After a tumultuous 2023, Marvel is ending 2024 reinvigorated and back on solid footing. Deadpool & Wolverine was a massive theatrical hit, and X-Men ’97, Echo, and Agatha All Along made for good television. After all that, the company had one more winner to put out this year: the NetEase-developed Marvel Rivals, a hero shooter both companies hope can compete with the likes of Overwatch and Apex Legends. And along with its general existence, part of what’s so interesting about the game is how damn good and different it looks, both on its own merits and compared to peers in the various spaces it inhabits.
For over a decade, triple-A games have leaned toward photorealistic graphics and art direction, superhero games included. The recent Spider-Man and Batman titles want you to feel like you’re playing a movie, so that means realistic recreations of familiar characters and locations made in a way that makes it all pop on your TV and looks great when you share photos online. So when Marvel Rivals was first revealed in March, it was a genuine surprise to see it not look realistic in the slightest. It’s a pretty colorful and fantastical game overall, taking visual inspiration from anime and ink-heavy comics instead of the exaggerated realism or Pixar-lite style previously seen in games including Apex and Overwatch. Looking at Rivals, you wouldn’t be wrong for seeing it and thinking Marvel had gone and quietly produced a show inspired by the likes of Arcane. That TV comparison isn’t made lightly; recent Marvel animation has opted to look familiar while still being distinct: whatever you think of the Spider-Verse movies, X-Men ’97, or the upcoming Spider-Man cartoon, you can’t say they’re visually interchangeable.
Appearances are everything for superheroes, and how they look is one of the first talking points when they go to other mediums. This is part of what ultimately did in Square Enix’s Marvel’s Avengers, where the realistic art style led to unfavorable comparisons between the game’s title heroes and their MCU counterparts. Without the need for movie synergy hanging over it, Marvel Rivals might have the most freedom afforded to any big budget Marvel game to date. It doesn’t just look different, it’s got a broader spectrum of heroes than the brand’s other big ensemble games. The Avengers game only had the opportunity to feature MCU mainstays and future headliners, while Marvel vs. Capcom Infinite famously lacked any X-Men since Marvel didn’t want to give too much promotion to Fox back then.

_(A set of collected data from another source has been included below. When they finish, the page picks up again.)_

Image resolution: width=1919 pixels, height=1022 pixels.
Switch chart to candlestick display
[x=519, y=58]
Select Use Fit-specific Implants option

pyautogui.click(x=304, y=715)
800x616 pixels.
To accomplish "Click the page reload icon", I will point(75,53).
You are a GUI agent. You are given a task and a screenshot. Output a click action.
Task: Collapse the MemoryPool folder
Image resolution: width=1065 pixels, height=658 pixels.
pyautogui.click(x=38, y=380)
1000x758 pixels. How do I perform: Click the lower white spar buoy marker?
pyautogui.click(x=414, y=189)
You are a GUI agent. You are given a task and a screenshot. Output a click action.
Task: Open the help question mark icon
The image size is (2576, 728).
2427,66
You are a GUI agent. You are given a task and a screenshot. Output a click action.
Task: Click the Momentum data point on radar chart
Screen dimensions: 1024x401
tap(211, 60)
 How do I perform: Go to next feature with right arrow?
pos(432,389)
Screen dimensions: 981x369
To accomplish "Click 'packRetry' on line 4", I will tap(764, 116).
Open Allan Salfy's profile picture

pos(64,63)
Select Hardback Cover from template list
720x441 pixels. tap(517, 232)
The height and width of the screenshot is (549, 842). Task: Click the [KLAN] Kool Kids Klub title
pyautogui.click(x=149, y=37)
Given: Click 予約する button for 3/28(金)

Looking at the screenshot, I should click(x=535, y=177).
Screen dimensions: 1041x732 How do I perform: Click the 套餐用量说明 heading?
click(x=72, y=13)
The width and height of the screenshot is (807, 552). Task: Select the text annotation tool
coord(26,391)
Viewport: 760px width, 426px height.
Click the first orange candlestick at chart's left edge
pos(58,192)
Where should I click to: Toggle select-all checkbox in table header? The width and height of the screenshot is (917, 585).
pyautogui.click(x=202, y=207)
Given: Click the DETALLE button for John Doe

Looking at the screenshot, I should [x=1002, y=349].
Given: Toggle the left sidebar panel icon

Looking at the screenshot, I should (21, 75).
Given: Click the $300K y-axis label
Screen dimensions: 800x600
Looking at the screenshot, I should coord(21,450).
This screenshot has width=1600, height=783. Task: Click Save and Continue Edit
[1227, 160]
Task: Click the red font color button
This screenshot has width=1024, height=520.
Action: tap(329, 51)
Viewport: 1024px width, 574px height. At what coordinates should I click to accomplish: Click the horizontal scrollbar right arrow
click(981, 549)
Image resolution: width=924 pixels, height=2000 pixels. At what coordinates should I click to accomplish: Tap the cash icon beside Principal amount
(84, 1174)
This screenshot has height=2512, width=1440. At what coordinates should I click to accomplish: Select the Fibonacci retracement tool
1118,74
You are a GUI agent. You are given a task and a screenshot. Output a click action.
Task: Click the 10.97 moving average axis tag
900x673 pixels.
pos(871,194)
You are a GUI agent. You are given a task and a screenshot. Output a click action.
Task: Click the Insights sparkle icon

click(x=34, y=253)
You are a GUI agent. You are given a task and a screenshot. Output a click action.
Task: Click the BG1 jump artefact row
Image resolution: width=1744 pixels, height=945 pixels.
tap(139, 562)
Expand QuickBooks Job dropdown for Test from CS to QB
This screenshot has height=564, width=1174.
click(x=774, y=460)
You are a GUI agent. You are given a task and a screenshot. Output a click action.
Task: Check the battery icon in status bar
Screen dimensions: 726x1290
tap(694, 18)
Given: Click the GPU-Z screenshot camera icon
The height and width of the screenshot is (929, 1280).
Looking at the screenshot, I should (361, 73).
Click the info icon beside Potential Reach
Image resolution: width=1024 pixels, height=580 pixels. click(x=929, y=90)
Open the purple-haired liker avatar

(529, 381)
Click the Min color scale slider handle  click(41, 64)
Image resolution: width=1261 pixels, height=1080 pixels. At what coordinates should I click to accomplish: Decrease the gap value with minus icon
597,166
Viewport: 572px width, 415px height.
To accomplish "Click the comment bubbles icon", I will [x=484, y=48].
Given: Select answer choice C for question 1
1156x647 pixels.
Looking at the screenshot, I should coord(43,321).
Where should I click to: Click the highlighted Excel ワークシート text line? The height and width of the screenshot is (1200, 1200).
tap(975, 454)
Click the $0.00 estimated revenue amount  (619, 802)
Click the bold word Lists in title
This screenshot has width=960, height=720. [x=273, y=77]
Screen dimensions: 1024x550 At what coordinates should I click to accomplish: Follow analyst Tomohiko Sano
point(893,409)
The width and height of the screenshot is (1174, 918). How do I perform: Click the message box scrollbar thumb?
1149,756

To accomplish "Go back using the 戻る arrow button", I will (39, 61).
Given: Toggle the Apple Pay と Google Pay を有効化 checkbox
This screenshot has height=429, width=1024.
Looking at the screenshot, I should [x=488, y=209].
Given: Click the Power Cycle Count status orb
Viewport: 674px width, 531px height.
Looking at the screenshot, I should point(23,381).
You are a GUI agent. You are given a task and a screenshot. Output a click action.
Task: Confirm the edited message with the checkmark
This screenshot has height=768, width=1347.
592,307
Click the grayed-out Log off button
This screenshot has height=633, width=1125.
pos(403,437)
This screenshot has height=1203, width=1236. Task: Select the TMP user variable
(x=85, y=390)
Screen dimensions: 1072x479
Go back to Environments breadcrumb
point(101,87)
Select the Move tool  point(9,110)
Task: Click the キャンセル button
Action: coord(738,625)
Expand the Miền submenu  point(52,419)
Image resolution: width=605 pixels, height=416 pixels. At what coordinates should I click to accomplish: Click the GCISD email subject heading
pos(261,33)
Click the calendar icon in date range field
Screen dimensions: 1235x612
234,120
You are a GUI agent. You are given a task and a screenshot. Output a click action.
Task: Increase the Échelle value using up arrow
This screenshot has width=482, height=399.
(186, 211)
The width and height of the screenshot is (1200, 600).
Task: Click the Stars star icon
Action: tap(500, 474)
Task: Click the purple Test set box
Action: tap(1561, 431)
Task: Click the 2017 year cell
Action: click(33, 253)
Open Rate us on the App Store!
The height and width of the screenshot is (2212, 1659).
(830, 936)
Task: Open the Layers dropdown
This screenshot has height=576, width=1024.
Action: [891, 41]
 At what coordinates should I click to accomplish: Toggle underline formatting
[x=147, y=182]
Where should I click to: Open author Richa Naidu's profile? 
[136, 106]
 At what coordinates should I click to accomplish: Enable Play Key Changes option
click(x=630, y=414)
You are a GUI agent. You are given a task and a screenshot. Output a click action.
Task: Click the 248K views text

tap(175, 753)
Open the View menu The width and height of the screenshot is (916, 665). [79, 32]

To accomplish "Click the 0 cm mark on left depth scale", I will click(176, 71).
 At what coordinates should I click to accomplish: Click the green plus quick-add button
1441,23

But once Disney acquired Fox, Marvel began to loosen up on its MCU-focused mandate. Midnight Suns featured top tier Avengers alongside a selection of unconventional B-listers like Magik, Robbie Reyes’ Ghost Rider, and Nico Minoru. Marvel Rivals’ launch heroes include a solid range of heavy hitters the general public’s used to seeing, plus more fan favorite characters and rising stars like Jeff the Shark and Peni Parker. And with a genuinely diverse selection of heroes on its hands, NetEase gets to have some fun: everyone’s got fresh, new looks that still make them recognizable, and what movie tie-in suits exist for players to buy translate extremely well to the game’s art style. (In some cases, it makes those movie suits look much better than in the film.) As it was with Overwatch back with its debut, folks have taken a shine to the Rivals roster, which has resulted in a lot of fan art and interest in seeing how future characters will look in this style.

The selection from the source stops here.